Domain Based Design Documentation and Component Reuse and their Application to a System Evolution Record

Final Report


Table of Contents

Introduction

Background

The Domain Based Design Documentation and Component Reuse and Their Application to a System Evolution Record project (DARE project) is investigating the recovery of design rationale from software artifacts. The derived information is intended to comprise part of the System Evolution Record for ARL's Rapid Prototyping for System Evolution Record STO.

Approach

The DARE project makes use of the Synchronized Refinement (SR) reverse engineering method, basing design recovery on a model of a software system's application domain. Domain analysis is used to drive code analysis. The two analyses interact to construct an architectural model of the software system. Additionally, We have tried throughout all three aspects (domain, code, and architecture) to explore the automatic generation of interlinked documentation.

Case Studies

As part of the project, we have engaged in two case studies. The first examined the Mosaic Internet web browser. In this case, the source code is written in the C language, comprises about 100KLOC, and is publicly accessible. The second case study examined the domain of software loader/verifiers (SLVs) for embedded systems. In this case, the software we examined was written in the Ada programming language, comprised about 25KLOC, and was obtained from the Army Tank and Automotive Command (TACOM) where it was part of their SPAIDS effort (Software Program for Affordability Improvements in Depot Systems).

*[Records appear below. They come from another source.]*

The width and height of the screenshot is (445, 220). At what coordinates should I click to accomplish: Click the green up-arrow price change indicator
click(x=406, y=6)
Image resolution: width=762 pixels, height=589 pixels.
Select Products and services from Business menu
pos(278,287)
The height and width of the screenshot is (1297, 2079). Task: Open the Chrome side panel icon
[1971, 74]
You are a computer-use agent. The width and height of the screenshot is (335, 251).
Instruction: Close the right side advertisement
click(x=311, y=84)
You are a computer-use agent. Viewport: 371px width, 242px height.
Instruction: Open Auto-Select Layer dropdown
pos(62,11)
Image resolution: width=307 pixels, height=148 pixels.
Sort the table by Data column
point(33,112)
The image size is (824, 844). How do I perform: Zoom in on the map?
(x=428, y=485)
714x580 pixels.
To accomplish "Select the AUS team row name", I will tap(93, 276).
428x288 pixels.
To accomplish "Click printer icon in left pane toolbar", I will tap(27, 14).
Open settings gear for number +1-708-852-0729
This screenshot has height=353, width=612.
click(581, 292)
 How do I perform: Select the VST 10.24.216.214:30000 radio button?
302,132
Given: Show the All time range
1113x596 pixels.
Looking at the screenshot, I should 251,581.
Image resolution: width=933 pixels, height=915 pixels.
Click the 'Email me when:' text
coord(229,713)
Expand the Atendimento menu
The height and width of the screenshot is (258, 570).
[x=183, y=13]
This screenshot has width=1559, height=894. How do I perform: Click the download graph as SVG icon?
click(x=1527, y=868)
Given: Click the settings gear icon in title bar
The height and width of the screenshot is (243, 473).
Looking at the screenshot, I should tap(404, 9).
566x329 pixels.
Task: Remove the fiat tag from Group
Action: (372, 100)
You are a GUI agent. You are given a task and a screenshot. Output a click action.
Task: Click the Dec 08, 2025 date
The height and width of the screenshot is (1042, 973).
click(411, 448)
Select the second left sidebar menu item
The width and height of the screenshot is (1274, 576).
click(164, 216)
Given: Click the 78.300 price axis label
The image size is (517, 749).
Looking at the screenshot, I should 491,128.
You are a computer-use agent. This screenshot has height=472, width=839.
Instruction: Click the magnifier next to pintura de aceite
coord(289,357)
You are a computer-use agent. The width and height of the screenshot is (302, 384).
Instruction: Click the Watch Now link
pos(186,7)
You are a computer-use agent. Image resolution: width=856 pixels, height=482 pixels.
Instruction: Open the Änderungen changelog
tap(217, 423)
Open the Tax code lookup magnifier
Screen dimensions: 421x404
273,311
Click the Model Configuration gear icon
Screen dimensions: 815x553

In addition to the source code, various documents were available including a Software Requirements Specification, a Software Design Document, Operating Instructions, and two Test Reports.

Domain Analysis

Application-domain modeling constructs a model of a problem's application domain. The nature of the model depends on its intended use. Synchronized Refinement uses the application-domain model as a high-level guide for program understanding. In the case studies, the application-domain model starts as an abstract model derived from existing textual descriptions and evolves toward more specialized models by incorporating detailed information extracted from source code analyses.

Method

For the Mosaic case study, We created an application-domain model for the World Wide Web in three steps. First, various descriptions of the World Wide Web are analyzed to extract relevant information about the domain. Second, the extracted information is organized into a coherent application-domain model by applying the Object Modeling Technique (OMT). Third, the constructed OMT Object Model is instantiated in a machine-manipulatable form using the Software Refinery tool set.

Written Descriptions

The first step in creating the application-domain model is to extract information from descriptions of the World Wide Web. The best descriptions are specifications, which should be authoritative and fairly complete. Unfortunately, the existing specifications for the World Wide Web are fragmented and concentrate on lower level details such as protocols (e.g. HTTP) and fine-grained semantic definitions (e.g. style sheets). Higher-level specifications, when they exist, are usually given in unhelpful forms, such as binary-only reference implementations (e.g. Arena).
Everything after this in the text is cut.